Yes, it has to bounce, but the number of times it bounces is dictated by the takeoff angle, as is the path length of each bounce relative to ground traversed. You aim for takeoff angles around 12 degrees. Since cos(12 degrees) ~= 0.98, there's not much path length added by the bouncing. So you still end up WAY ahead of fiber. I'll detail a stacked-curtain, log-periodic antenna used at another Chicago-area site in a forthcoming post.
I'd suspect the latency improvement is control over the entire path and not specifically about the propagation speed/delay.
Getting your data across a long haul undersea fiber requires aggregating it with everyone else's data at a central point before it gets sent out optically. This adds latency.

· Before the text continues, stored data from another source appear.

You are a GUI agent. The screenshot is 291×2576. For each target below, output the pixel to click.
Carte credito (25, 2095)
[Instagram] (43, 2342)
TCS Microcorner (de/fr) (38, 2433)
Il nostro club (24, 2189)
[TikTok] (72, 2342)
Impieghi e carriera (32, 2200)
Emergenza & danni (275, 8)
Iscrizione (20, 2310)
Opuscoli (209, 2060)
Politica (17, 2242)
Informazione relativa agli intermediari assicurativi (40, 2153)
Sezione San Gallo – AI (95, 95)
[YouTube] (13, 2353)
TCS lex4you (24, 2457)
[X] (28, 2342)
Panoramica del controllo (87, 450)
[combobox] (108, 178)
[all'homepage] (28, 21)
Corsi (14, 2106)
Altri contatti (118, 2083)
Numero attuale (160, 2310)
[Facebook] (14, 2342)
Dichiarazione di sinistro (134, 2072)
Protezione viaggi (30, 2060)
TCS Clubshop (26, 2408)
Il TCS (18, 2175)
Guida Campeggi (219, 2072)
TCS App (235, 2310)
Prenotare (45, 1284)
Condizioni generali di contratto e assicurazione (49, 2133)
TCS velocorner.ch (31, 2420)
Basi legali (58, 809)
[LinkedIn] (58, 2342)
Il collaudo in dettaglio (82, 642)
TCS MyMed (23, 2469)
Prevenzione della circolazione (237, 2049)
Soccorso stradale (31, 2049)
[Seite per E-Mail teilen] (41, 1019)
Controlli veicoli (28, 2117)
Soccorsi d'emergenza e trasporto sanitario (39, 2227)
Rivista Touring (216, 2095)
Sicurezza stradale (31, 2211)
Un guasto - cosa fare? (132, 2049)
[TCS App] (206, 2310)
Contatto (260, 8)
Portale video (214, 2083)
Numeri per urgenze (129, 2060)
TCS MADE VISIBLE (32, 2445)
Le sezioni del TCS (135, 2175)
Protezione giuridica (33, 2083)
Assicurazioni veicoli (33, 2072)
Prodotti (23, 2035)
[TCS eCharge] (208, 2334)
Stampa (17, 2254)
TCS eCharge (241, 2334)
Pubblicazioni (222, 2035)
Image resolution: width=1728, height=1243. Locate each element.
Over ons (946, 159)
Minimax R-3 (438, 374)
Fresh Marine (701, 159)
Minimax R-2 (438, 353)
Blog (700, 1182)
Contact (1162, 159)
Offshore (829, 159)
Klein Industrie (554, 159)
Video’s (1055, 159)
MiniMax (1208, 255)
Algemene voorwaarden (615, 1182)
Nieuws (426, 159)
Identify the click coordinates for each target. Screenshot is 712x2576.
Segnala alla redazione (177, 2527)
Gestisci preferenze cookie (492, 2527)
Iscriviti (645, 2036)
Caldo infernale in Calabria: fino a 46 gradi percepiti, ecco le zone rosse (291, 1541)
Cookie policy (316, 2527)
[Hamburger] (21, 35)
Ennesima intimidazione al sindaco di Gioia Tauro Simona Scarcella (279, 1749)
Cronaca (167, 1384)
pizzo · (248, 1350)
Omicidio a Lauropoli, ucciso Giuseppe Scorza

Even with the propagation variability of the wireless path you might be saving hundreds of nanoseconds.
There is some latency savings because the radio path is far straighter than the fiber path, even considering the ricochetting off the ionosphere and the earth. But the bulk of the latency savings comes from the fact that radio waves move at the full speed of light while photons through fiber only move at about 2/3 of that speed. So yeah, it works out to about a 10 ms savings on shortwave compared to fiber.
I doubt that this is a major factor. The extra delay (light speed vs. fibre speed) for signals across the Atlantic is at least 10ms each way, a few hundred nanoseconds for aggregation shouldn't make a difference there.